PER CURIAM: Reliford appeals the trial court’s dismissal of his action against his former attorney. Specifically, Reliford argues the trial court erred by ruling it did not have subject matter jurisdiction and his action was barred by res judicata. We affirm pursuant to Rule 220, SCACR, and the following authorities:
As to Reliford’s contention that the trial court erred in ruling it did not have subject matter jurisdiction: see Reliford v. Sussman, Op. No. 2002-UP-305 (S.C. Ct. App. Filed April 29, 2002) (affirming the trial court’s dismissal of the original complaint due to the insufficiency of service of process); see also B.C. Huggins v. Winn-Dixie Greenville, Inc., 252 S.C. 353, 357, 166 S.E.2d 297, 299 (1969) (“It is well settled in this jurisdiction that a decision of this court on a former appeal is the law of the case.”); Barth v. Barth, 293 S.C. 305, 308, 360 S.E.2d 309, 310 (1987) (“Ordinarily, the disposition of a case in the Court of Appeals when certiorari is not applied for nor granted becomes the law of the case.”).

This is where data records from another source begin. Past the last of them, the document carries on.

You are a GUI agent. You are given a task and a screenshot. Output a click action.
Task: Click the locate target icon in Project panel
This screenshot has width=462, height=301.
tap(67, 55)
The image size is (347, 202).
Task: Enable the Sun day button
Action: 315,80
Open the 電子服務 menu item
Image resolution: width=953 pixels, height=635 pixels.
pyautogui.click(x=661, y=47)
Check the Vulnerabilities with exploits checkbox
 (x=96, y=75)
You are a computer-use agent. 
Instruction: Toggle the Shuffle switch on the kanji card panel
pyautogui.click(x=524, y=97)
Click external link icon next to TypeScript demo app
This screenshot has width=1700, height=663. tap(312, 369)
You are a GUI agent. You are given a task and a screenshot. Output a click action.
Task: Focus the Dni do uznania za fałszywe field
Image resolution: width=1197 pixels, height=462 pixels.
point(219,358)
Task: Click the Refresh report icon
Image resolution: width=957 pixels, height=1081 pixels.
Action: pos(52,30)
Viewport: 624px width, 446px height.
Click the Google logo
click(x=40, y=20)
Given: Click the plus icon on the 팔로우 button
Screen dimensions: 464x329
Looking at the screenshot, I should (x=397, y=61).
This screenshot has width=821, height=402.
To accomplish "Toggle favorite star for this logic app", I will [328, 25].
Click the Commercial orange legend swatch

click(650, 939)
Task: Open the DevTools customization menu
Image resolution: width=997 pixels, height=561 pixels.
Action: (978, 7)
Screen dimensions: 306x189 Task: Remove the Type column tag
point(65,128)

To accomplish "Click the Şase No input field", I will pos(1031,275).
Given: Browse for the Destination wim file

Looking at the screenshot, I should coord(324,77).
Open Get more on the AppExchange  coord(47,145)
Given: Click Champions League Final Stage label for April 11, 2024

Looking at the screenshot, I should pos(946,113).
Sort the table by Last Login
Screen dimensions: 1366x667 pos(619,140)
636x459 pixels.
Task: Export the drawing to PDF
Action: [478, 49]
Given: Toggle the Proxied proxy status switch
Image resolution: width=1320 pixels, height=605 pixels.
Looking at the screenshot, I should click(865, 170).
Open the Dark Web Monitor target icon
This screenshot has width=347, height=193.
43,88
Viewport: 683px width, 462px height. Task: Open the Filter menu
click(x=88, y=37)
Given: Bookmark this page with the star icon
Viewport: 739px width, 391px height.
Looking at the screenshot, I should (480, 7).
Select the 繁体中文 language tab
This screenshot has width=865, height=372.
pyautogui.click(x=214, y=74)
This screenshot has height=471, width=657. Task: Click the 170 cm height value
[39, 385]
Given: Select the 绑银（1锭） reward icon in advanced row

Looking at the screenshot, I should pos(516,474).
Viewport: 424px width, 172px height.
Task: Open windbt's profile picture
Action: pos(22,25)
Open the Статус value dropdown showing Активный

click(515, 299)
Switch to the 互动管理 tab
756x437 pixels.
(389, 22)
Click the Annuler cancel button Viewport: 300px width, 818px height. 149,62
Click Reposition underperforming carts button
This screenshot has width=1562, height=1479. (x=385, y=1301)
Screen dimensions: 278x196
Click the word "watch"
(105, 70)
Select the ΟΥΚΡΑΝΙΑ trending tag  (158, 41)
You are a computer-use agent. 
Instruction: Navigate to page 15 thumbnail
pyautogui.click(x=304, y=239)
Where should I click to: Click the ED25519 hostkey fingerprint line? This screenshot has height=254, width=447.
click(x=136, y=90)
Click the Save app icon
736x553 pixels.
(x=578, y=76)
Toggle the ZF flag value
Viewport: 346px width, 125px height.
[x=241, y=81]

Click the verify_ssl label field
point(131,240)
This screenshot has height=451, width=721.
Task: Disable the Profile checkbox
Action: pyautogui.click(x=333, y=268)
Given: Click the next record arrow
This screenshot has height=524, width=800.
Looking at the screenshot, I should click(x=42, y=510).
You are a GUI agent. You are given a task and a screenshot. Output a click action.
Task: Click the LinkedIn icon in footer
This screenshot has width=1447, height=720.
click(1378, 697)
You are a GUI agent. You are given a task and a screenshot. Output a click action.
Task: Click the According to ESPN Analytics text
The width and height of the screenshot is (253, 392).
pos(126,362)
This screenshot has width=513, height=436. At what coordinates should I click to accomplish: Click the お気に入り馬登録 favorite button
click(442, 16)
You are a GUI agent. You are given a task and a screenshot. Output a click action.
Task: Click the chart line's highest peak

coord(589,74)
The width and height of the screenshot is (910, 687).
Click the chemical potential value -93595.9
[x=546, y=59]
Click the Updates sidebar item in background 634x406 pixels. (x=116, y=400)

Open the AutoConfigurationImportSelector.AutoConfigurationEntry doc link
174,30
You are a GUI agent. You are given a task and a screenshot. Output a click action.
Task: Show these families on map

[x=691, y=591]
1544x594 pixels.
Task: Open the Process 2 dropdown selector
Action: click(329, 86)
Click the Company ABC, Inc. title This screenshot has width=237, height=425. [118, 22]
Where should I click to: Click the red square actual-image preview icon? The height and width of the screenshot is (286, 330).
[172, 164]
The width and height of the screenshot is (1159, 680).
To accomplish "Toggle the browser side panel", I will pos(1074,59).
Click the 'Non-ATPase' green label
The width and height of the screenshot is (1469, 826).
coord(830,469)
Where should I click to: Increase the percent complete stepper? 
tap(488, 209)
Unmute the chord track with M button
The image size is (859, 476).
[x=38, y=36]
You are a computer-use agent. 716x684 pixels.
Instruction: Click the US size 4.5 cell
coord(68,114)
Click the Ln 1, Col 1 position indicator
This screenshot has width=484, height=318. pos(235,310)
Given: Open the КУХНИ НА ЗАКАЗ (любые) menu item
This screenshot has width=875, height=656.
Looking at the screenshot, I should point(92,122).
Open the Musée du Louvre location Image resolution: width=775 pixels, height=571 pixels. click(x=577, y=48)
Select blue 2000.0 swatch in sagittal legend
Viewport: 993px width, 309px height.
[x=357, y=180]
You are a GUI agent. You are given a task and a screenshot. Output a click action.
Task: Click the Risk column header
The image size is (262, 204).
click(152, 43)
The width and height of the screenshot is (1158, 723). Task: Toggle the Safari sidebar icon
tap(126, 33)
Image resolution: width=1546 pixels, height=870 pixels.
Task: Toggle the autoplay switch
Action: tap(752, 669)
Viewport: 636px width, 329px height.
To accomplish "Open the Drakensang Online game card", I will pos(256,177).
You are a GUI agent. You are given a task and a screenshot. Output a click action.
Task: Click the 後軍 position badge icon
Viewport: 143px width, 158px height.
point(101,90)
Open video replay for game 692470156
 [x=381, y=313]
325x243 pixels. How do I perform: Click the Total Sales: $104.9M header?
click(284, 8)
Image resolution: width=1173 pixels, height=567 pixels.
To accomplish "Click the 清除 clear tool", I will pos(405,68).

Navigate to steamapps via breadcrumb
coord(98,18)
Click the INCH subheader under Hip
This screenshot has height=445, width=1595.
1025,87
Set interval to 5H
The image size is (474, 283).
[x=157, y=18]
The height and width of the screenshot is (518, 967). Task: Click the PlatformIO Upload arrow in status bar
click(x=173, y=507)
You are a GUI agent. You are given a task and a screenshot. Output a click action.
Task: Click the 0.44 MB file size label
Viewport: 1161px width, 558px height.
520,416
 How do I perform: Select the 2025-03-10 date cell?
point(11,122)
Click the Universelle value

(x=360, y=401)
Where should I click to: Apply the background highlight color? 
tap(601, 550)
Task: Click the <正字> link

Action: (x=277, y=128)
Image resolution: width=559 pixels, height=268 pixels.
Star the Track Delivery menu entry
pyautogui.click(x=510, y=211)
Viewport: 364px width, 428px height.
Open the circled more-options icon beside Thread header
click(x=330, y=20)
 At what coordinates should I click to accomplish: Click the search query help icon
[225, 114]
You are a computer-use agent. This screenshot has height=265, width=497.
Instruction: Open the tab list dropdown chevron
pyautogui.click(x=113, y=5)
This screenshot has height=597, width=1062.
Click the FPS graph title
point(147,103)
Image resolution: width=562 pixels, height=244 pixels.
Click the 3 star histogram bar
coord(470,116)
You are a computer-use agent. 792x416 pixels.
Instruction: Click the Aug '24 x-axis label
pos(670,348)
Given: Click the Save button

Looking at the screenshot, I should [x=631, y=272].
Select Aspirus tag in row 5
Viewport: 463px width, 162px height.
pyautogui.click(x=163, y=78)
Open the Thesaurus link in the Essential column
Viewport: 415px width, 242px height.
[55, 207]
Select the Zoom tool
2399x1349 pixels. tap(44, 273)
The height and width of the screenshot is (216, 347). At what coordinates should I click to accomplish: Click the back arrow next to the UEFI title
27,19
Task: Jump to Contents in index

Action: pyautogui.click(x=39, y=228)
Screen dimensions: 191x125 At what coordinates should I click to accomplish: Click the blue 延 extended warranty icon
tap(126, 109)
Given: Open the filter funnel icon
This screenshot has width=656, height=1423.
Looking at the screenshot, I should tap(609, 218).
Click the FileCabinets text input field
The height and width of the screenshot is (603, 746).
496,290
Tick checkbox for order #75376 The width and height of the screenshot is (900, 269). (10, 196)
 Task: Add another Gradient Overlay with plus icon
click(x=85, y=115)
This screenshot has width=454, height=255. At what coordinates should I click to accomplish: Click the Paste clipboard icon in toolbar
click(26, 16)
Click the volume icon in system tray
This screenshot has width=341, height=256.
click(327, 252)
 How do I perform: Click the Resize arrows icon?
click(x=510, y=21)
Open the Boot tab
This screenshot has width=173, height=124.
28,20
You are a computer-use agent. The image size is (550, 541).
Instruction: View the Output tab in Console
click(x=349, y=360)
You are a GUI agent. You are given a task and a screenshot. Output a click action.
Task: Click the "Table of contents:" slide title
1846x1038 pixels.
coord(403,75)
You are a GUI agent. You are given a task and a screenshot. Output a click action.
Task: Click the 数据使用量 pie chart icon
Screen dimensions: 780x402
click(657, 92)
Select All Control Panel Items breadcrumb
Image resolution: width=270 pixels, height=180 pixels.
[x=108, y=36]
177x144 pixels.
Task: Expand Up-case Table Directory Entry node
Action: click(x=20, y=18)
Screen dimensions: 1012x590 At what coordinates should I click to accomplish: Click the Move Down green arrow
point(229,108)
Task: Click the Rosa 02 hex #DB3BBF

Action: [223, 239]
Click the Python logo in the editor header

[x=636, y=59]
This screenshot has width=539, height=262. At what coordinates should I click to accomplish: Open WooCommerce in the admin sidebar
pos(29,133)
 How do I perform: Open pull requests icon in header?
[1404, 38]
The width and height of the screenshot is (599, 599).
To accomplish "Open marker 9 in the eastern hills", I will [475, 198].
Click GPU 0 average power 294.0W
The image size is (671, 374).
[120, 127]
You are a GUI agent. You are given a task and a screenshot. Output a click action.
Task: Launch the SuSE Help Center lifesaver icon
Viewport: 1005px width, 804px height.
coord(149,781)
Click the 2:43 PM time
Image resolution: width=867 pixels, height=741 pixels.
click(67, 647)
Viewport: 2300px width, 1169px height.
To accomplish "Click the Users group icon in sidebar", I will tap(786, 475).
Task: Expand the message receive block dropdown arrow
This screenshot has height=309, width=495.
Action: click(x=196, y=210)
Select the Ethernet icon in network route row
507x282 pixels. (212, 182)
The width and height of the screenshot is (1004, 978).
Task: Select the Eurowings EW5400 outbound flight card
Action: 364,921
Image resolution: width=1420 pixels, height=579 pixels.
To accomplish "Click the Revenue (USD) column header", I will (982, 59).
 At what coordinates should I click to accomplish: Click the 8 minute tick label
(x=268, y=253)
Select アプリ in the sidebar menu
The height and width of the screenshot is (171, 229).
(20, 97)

As to Reliford’s contention that the trial court erred in ruling his action was barred by res judicata: see Laughon v. O’Braitis, 360 S.C. 520, 527, 602 S.E.2d 108, 112 (Ct. App. 2004) (“It is a fundamental principle of jurisprudence that material facts or questions which were directly in issue in a former action, and were there admitted or judicially determined, are conclusively settled by a judgment rendered therein, and that such facts or questions become res judicata and may not again be litigated in a subsequent action between the same parties or their privies, regardless of the form that the issue may take in the subsequent action.”)
ANDERSON, STILWELL, and SHORT, JJ., concur.
 We decide this case without oral argument pursuant to Rule 215, SCACR.